そこで、採用マーケティングを通じて自社分析や採用ターゲット分析を行い、自社にとって最適な手法や媒体はどれかを明らかにするのです。
なお、「採用マーケティングに用いる手法やサービス媒体」については、後の項目で詳しく紹介します。
採用マーケティングを行うメリット
採用マーケティングを行うメリットは、以下の6つです。
採用における自社の強み・弱みを理解できる
採用マーケティングを実施することで、自社の採用における強みと弱みを客観的かつ詳細に理解できます。
採用マーケティングを進める際には、自社のどの要素が応募者にとって魅力的であり、反対にどの点には改善が必要かを、フレームワークなどを用いて分析します。
これにより明らかとなった自社の強み・弱みは、自社の魅力を最大限に活かしつつ、弱点を補強するための具体的な採用戦略の立案に役立ちます。
自社の採用ターゲットをより明確に理解できる
採用マーケティングを通じて、自社の採用ターゲットをより明確に理解できます。
例えば「どの業界や職種に関心があるか」「採用情報の入手先はどこか」「志望先の選択基準は何か」などについて、自社分析と同様にフレームワークなどを用いて明確にしていきます。
これにより、求人情報や採用メッセージをターゲット層に合わせて最適化し、関心を引きつけやすくなります。
また、ターゲット層に対する理解が深まることで、より適した手法やサービス媒体を選択することも可能となるのです。
適切な採用手法を選択できる
採用における自社の強み・弱みや採用ターゲットの特徴や志向性などについて理解することで、適切な採用手法を選択することが可能となります。
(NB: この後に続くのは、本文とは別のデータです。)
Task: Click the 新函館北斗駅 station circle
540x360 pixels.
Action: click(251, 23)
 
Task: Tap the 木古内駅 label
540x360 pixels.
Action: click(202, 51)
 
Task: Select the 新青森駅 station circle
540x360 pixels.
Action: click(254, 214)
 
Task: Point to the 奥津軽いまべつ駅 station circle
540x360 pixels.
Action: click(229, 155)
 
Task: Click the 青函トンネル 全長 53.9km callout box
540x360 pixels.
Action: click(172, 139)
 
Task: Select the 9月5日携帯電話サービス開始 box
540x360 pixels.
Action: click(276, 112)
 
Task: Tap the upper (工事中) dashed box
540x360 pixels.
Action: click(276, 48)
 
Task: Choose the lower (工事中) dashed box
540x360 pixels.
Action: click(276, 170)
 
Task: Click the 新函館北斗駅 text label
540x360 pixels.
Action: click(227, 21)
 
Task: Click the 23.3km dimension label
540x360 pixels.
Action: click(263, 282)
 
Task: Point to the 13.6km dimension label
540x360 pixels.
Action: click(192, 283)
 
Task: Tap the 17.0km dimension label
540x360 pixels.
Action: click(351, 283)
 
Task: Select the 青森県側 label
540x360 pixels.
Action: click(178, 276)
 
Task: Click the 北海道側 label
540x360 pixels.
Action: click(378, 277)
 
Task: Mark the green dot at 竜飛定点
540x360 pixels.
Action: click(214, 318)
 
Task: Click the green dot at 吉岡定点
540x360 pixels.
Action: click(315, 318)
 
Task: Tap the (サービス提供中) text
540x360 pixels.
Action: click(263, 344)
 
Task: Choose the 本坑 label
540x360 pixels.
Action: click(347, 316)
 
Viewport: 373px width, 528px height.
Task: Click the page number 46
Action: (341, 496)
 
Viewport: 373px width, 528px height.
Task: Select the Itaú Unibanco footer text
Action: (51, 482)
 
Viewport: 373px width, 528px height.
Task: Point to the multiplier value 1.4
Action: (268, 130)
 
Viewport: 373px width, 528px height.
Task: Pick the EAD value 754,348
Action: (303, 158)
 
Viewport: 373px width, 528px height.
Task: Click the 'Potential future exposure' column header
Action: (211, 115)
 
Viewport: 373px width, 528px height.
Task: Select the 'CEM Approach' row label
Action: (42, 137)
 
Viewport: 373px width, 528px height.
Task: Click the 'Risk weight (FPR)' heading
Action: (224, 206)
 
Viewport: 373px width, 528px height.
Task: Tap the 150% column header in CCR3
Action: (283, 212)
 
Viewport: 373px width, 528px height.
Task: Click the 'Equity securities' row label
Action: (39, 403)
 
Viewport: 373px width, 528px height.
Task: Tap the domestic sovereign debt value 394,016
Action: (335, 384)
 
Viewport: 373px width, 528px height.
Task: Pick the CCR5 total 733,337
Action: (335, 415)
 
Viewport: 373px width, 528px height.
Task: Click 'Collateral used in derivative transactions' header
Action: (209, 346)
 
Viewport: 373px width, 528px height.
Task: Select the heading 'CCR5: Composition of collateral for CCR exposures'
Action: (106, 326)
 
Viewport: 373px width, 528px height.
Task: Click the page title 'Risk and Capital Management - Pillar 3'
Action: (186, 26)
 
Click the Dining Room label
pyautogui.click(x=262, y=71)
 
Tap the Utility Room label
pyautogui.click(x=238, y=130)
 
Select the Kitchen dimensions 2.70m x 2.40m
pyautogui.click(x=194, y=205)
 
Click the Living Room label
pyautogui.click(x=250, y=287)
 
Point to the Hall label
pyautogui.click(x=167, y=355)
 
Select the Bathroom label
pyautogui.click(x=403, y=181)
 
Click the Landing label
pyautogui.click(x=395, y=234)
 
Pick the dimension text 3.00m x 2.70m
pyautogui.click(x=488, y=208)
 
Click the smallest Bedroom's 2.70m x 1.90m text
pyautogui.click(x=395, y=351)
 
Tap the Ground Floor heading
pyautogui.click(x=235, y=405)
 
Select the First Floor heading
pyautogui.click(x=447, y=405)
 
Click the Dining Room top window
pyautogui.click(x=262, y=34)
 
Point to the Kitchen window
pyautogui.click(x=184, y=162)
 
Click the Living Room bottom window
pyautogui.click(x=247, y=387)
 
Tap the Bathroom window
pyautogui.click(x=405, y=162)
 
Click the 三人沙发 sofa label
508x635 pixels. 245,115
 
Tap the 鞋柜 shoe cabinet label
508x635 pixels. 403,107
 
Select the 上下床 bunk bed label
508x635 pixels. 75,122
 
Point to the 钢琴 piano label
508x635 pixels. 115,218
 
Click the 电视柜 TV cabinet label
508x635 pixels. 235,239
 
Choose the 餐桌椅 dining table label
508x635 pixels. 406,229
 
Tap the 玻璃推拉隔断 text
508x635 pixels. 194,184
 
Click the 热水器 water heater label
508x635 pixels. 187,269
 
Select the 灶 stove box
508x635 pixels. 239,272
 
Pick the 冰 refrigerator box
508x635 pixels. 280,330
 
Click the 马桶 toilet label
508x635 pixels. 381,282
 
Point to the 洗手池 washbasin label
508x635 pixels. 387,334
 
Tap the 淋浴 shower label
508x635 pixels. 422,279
例えば、「新卒など若い層であれば、XやInstagramで社内の雰囲気伝わる画像などを配信」「専門性の高いポジションの募集であれば、ダイレクトリクルーティング」など、自社の採用ターゲットに効率的にアプローチでき、自社の魅力を効果的にアピールできる手法を選択することができるのです。
応募数を増やせる
ここまでのメリットで紹介したように、自社の強み・弱みおよび採用ターゲットについての理解を深め、最適な採用手法を選択すれば、応募数は自然と伸びていきます。
ミスマッチを予防できる
採用マーケティングは、企業と求職者間のミスマッチ予防に対しても有効です。
採用マーケティングを通じて自社の特徴を客観的に把握した上で、正確かつ具体的に発信することで、求職者が自社に適しているかどうかを判断しやすくなります。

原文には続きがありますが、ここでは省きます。